One of my complaints about life in the suburbs relates to street signage and traffic signals.
It seems every time a new subdivision is built, authorities feel they must introduce traffic lights to every new street that connects to a major artery. Sometimes, traffic signals are literally 50 metres apart and the result is dramatically slower traffic flow and congestion. The constant stopping and starting is not too good for vehicle engines or the environment either.
What further bothers me is that these lights seem to have very little variation in their timing mechanism, meaning that on a Sunday morning or in the overnight period some of these lights still operate in a sequence similar to that of the peak of rush hour; so one could be sitting there at a red light at 2 AM all alone, no other vehicle or pedestrian around, waiting for it to turn green.
For me, this is poor traffic management.
The same can be said for four-way stop signs at certain intersections where the signs seem to have only one function: slow traffic.

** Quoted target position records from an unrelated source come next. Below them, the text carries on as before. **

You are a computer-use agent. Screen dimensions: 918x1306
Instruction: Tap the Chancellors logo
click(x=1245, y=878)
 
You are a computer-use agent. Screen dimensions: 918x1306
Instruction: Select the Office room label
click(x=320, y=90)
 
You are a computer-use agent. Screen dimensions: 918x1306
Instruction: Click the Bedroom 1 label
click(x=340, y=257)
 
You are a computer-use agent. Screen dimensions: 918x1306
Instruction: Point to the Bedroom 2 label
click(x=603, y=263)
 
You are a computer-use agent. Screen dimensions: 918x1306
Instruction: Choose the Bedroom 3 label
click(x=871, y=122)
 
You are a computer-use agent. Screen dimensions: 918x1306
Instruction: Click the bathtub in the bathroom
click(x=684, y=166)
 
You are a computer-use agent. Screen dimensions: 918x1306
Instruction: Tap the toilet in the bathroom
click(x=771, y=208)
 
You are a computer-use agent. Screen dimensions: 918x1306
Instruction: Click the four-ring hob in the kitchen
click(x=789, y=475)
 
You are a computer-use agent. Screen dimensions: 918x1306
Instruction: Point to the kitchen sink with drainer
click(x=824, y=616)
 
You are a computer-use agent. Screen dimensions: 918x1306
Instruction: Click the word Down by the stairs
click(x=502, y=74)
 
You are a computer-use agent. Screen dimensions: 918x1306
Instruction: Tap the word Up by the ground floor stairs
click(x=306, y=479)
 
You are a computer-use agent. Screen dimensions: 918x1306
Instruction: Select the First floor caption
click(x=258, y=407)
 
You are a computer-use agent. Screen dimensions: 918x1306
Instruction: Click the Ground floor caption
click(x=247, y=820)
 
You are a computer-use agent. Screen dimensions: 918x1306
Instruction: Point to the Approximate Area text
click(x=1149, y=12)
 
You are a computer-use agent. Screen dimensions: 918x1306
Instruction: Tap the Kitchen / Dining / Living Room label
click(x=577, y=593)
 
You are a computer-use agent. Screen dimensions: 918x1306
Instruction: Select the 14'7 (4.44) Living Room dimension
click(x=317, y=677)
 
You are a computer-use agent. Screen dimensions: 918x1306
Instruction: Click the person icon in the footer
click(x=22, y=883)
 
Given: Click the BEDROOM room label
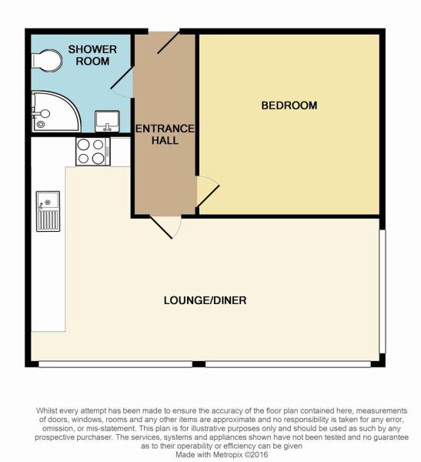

Why can't we have a simple traffic circle or more yield signs?
In many areas of our cities traffic signals, speed limit signs and other roadway signage appear to have no correlation to the road conditions or to the driving environment. They can be downright confusing. What's even more bothersome is that police officers seem to relish enforcing rules that sometimes frankly don't make any sense and that catch many drivers unaware.
Recently, writer John Staddon wrote a piece in The Atlantic magazine that makes the argument that stop signs and speed limits actually endanger Americans. He says they are inducing a form of blindness in drivers caused by lack of attention to the roadway itself.
The article was entitled "Distracting Miss Daisy," and I agree with its premise.